We were all treated this week to a lovely example of why it's a good idea to use standard email for government business (or corporate business, for that matter).
First, Republican vice presidential nominee Sarah Palin mentioned that she used Yahoo Mail for some of her email, which is a problem in and of itself. Second, her email was promptly hacked, using information she and her husband had provided to the media.
Gosh. Where to start.
In general, it's a good idea to have all the business operated through the email system of the business. It helps make clear what's business and what's personal. It makes sure that email is backed up properly in case of a problem. It makes it easier to track what happened, especially after the fact if there's some sort of issue. It helps protect the security of the information.

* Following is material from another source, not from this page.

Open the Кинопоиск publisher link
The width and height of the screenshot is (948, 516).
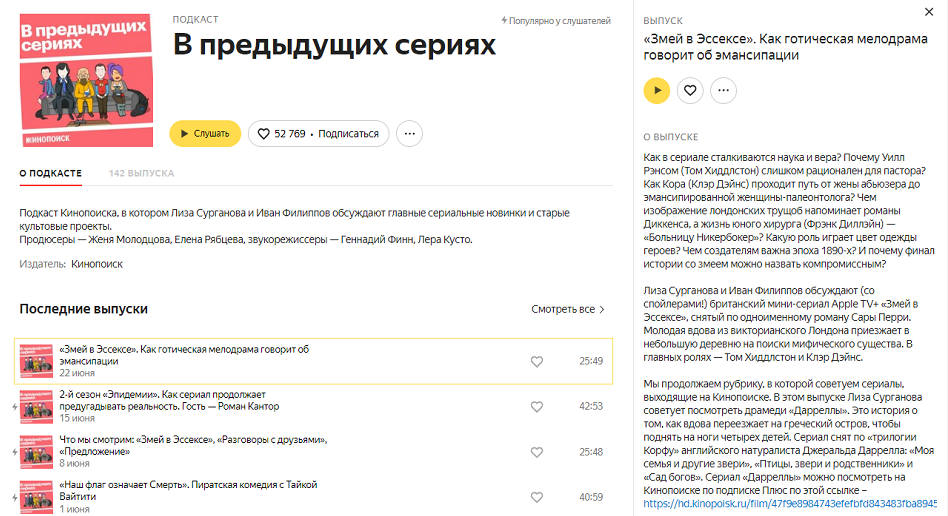click(97, 264)
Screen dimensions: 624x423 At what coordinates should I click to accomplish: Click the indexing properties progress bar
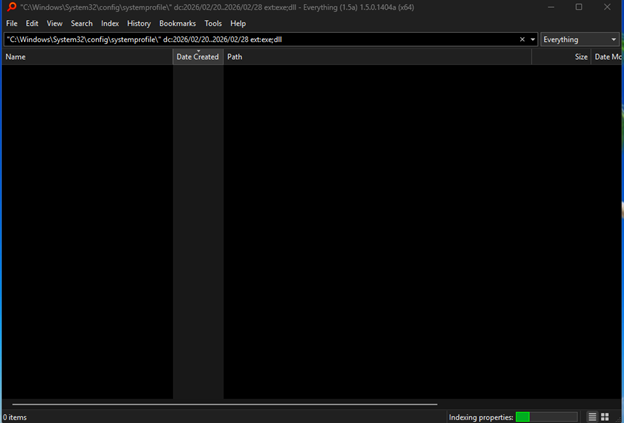pyautogui.click(x=546, y=417)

This is particularly true in the case of government, where there are laws about making certain information public, keeping other information private, and restrictions on which people can do what sorts of things, such as government employees working on campaigns.
This became even more of an issue in 2006, when the rules for electronic evidence in civil judiciary proceedings changed. Judges are now a lot more stringent on making electronic information available, and heavy fines can be levied on organizations that don't comply. And lest people say, "Oh, that's government, that's different," that's not at all the case; governments are subject to civil law as well.
Next there's the issue of revealing to the national media which email system it is. Yahoo Mail uses a password system that enables users to reset a password by answering a couple of security questions. The thing is, the answers to the questions Sarah Palin used were based on information that she and her husband had been providing to the media, so it was pretty easy for someone to hack it.
So take this as a lesson -- don't do that.